### Kaynak metin
Bir şehirde yapılacak işlerin, zamanında tespit edilmesinin oldukça önemli olması yanında bir de neyin ihtiyaç olduğu ve ihtiyaçlardan hangisinin öncelikli olduğuna karar verilmesi kadar yapılacak işin yer tespiti ve seçiminin doğru ve isabetli yapılması da oldukça önemlidir.
Belediyede bulunduğum zaman içerisinde, şehrin adeta
sorunlar yumağı haline geldiğini daha da yakinen görebiliyordum. Bu zaruri
ihtiyaçlardan birisi de hiç şüphesiz Hastane Binası idi.
Zannediyorum Maraş'ın ikinci sağlık merkezi, ancak ilk
hastanesi olarak inşa edilen Yörük Selim Mahallesindeki hastane binasının yer
seçimi kim tarafından yapılmışsa, ister bilerek, ister bilmeyerek yapılmış
olsun, Maraş merkezi için çok iyi olmaktan öte en iyi ve en isabetli bir
seçimdir, tabi bana göre. Şunu da belirteyim ki; bu görüşümü paylaştığım
kişiler arasında, bunu desteklemeyen bir kişi bile olmadı bugüne kadar!
Söz konusu hastanenin yeri, o zamanki şehir yerleşimine
bakıldığında sırtını nerede ki dağa yaslamış, garbisi açık, çok temiz bir
havası olan, şehre hâkim bir noktada mükemmel bir yerdir.
Net olarak, Maraş'ın o günkü nüfusunun kaç binlerde olduğunu
tespit edememekle beraber kesin elli binin altında olduğu bir zamanlarda
yapılmış olan bu bina, şehrin nüfusu yüz binlere ulaştığında ihtiyaca cevap
veremez olmuştu. Bu yetersizlik yoğun bir şekilde görülmeye başlanıldığında, o
günkü şartlara göre de ek binalar yapılmıştı.
Daha sonra, Kahramanmaraş'a tıp fakültesi açıldığında, o
hastane binası üniversiteye verildi. Bu bina 2014 yılına kadar Tıp Fakültesi
bünyesinde halkımıza hizmet verdi.
Hastane alanı ve çevresinde yapılan ek binalar, sanki
hastane binası değil de yeni apartmanlaşma taklidi ile yapılmış karmaşık bir
yapılaşma görüntüsündedir. Bir ara Tıp Fakültesine verilen, şu anda da yanlış
ifade etmiyorsam Kamu Hastaneler Birliği Genel Sekreterliği Hizmet Binası
olarak kullanılan yerin, hastane görünümüne daha çok sahip olmasına karşılık
yapılan ek binalarda bu dizaynı görmek mümkün değildir.
Çok katlı birer apartman görünümünde olan bu binaların
projesi, kesinlikle bir hastane mimarisi değildir. Gerçi Maraş'ta böyle
binaların ve yapılaşmaların sayısı az değildir. Birçoklarının beğenmediği
hâlihazır Valilik Hizmet Binası, Büyükşehir Belediye Binası, Müftülük
Binası, hatta Milli Eğitim Müdürlüğü hizmet binaları dâhil olmak üzere birçok
yeni yapılmış devlet dairesi hizmet binasından çok daha kullanılışlı ve
rantabldır.

### Görev gereksinimleri
Kaynak metni iki cümleyle özetleyin.

### Derlenen malzeme
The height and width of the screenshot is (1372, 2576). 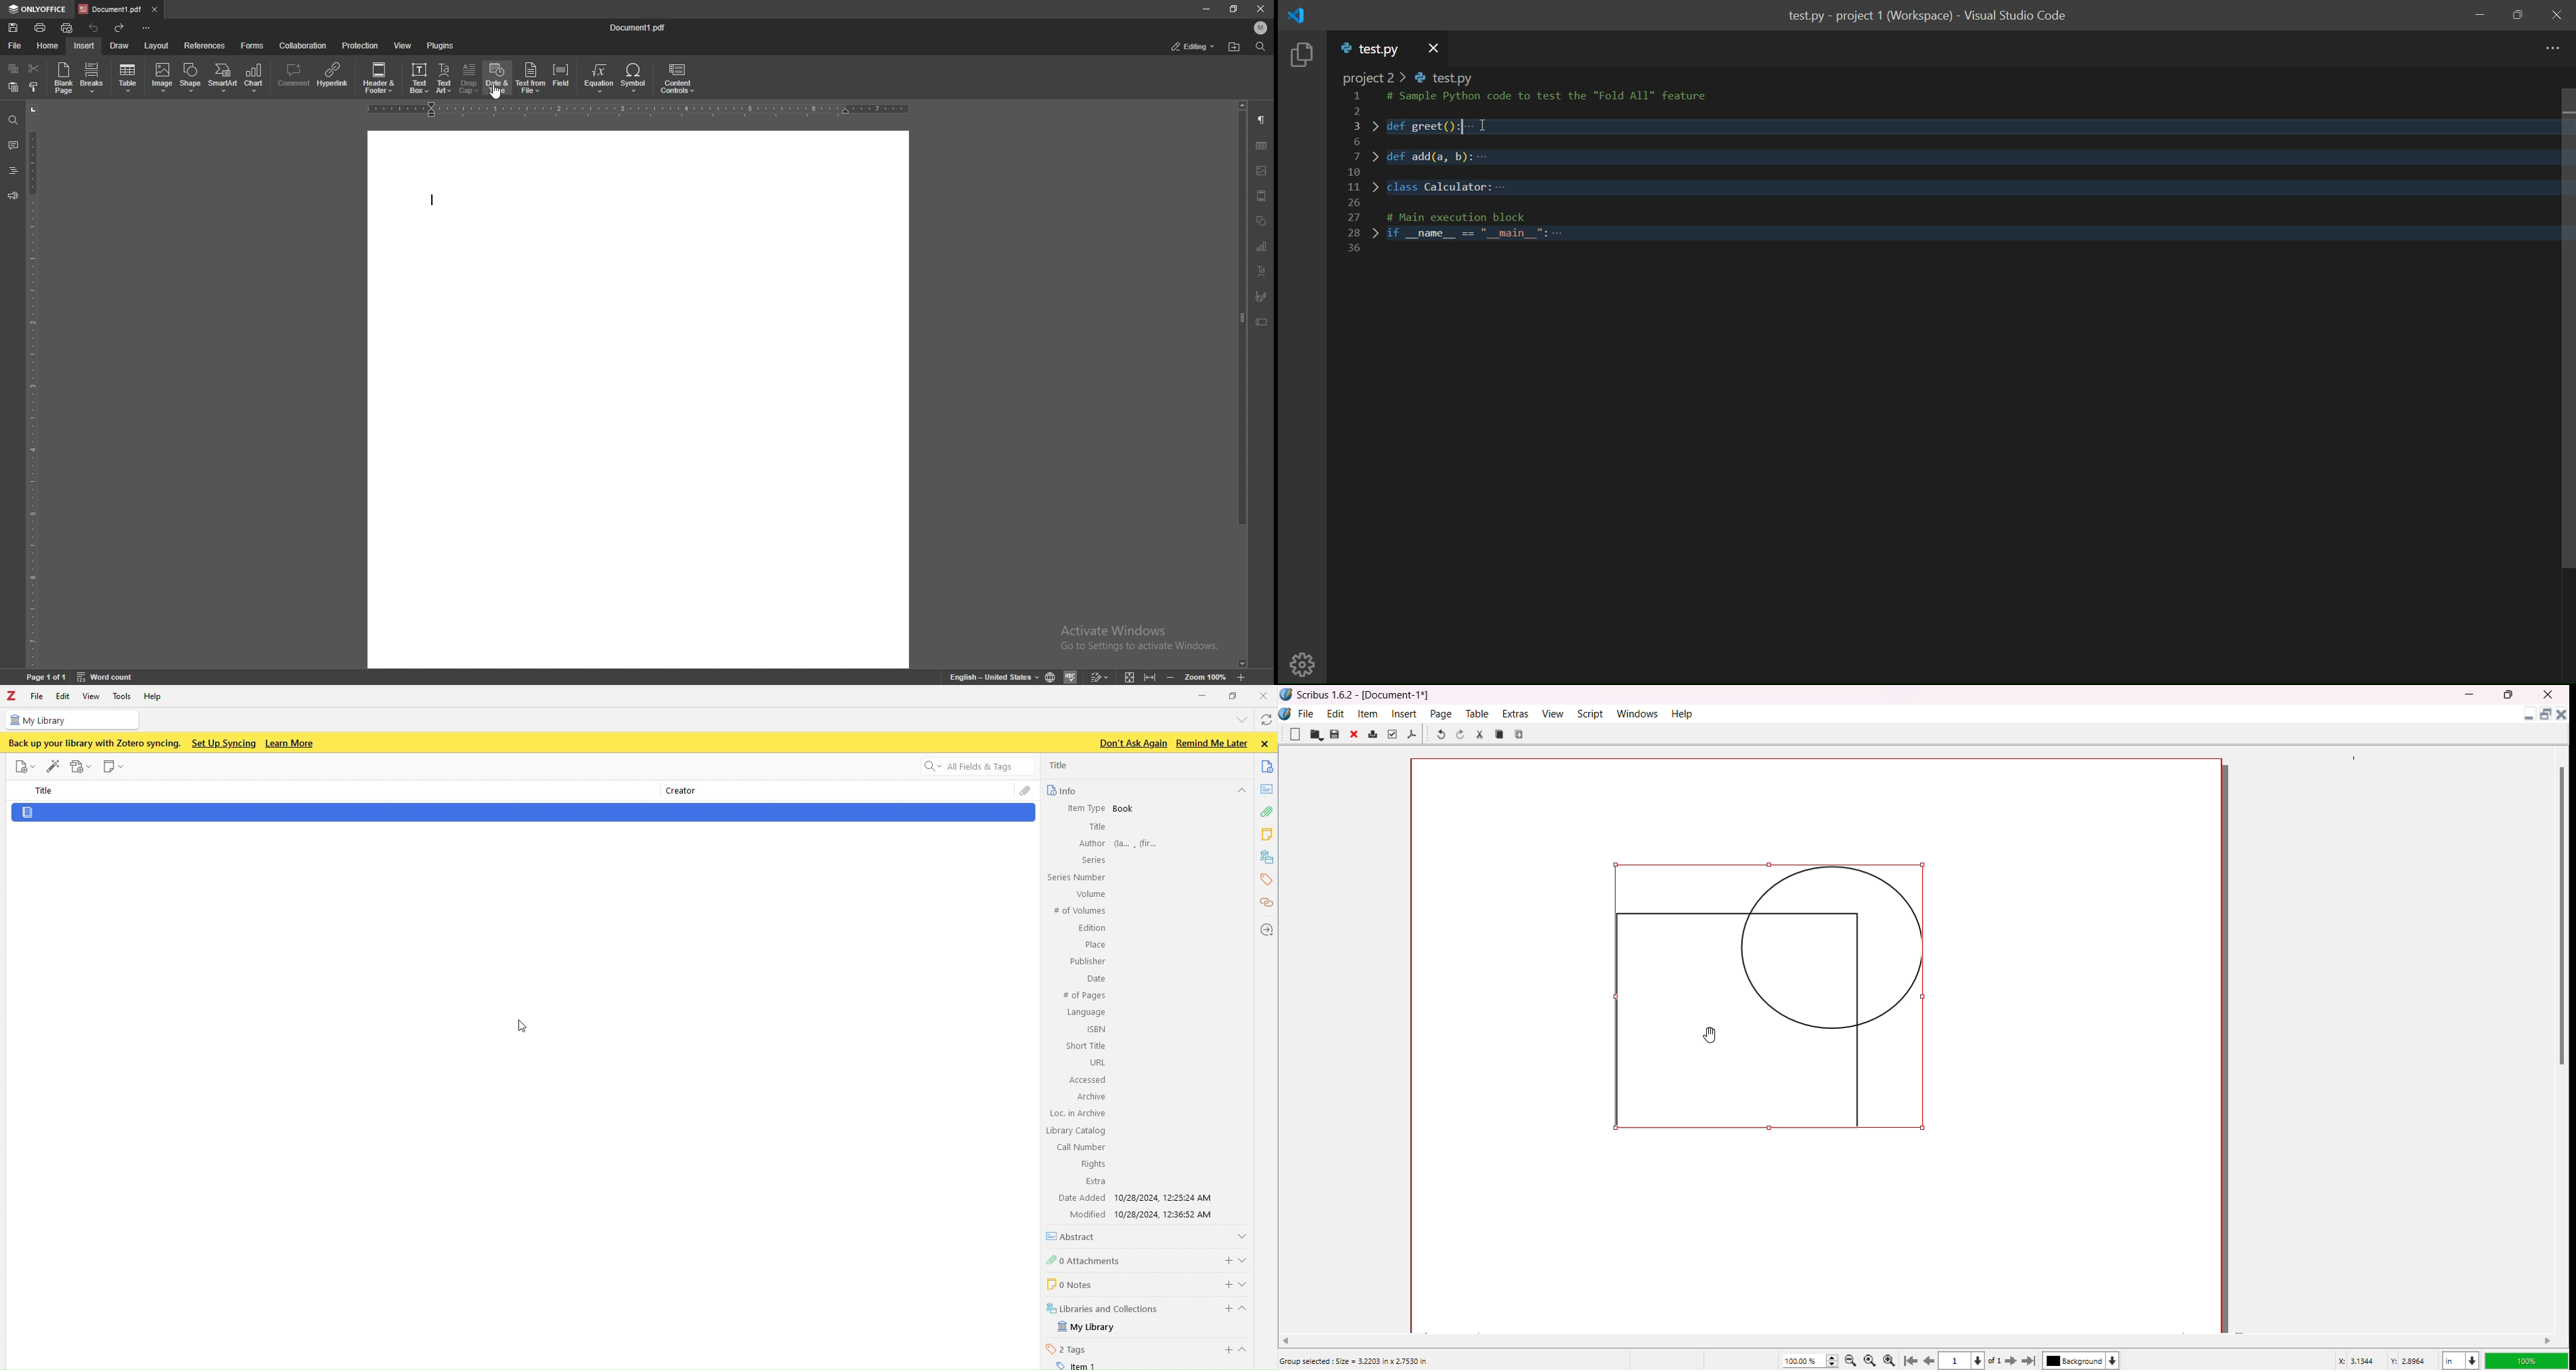 I want to click on View, so click(x=93, y=696).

### Yanıt
Yörük Selim Mahallesindeki hastane binasının yeri, dağa yaslanmış, temiz havalı ve şehre hâkim bir noktada olduğu için Maraş merkezi için en isabetli seçim olarak değerlendirilir. Nüfus artınca ihtiyaca cevap veremeyen binaya ek binalar yapılmış, bina daha sonra tıp fakültesine verilmiştir; ancak bu ek binalar hastane mimarisinden uzak, çok katlı apartman görünümündedir.